California’s Toxic Drinking Water

Source: Yuri Samsonov - 123RF

Since 2012, California law has declared a moral principle that states: “Every human being has the right to safe, clean, affordable, and accessible water.”

About 1 million Californians can’t safely drink their tap water.

The Ventura County Star reports that approximately 300 water systems in California currently have contamination issues, ranging from arsenic to lead to uranium at levels that create severe health issues.

Gov. Gavin Newsom proposes taxing water across California to create a dedicated fund to solve the problem.

Imposing a new tax would require a two-thirds supermajority of the Legislature to pass.

According to a report in the Sacramento Bee, neighborhoods in Oakland, San Francisco, Los Angeles and San Diego are conscious of the danger posed by lead pipes in their schools.

Rural communities, like those of the Eastern Coachella and Salinas valleys, are awake to the acute water infrastructure disparities plaguing their underserved residents.

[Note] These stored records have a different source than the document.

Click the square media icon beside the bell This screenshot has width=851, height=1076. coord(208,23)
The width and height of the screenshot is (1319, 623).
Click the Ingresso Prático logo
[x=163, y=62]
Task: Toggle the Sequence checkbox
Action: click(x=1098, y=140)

The Bee report adds, little progress has been made to fix water supplies contaminated with nitrates, arsenic and other harmful elements that have threatened the public health of communities throughout our state for decades.

With this in mind, Gov. Newsom has assembled a broad coalition to tackle this problem head-on, committed to making 2019 the year California finally delivers on the promise of safe, affordable drinking water to all of its residents.

The EPA sets legal limits on over 90 contaminants in drinking water. The legal limit for a contaminant reflects the level that protects human health and that water systems can achieve using the best available technology.

EPA rules also set water-testing schedules and methods that water systems must follow.

The Safe Drinking Water Act (SDWA) gives individual states the opportunity to set and enforce their own drinking water standards if the standards are at a minimum as stringent as EPA’s national standards.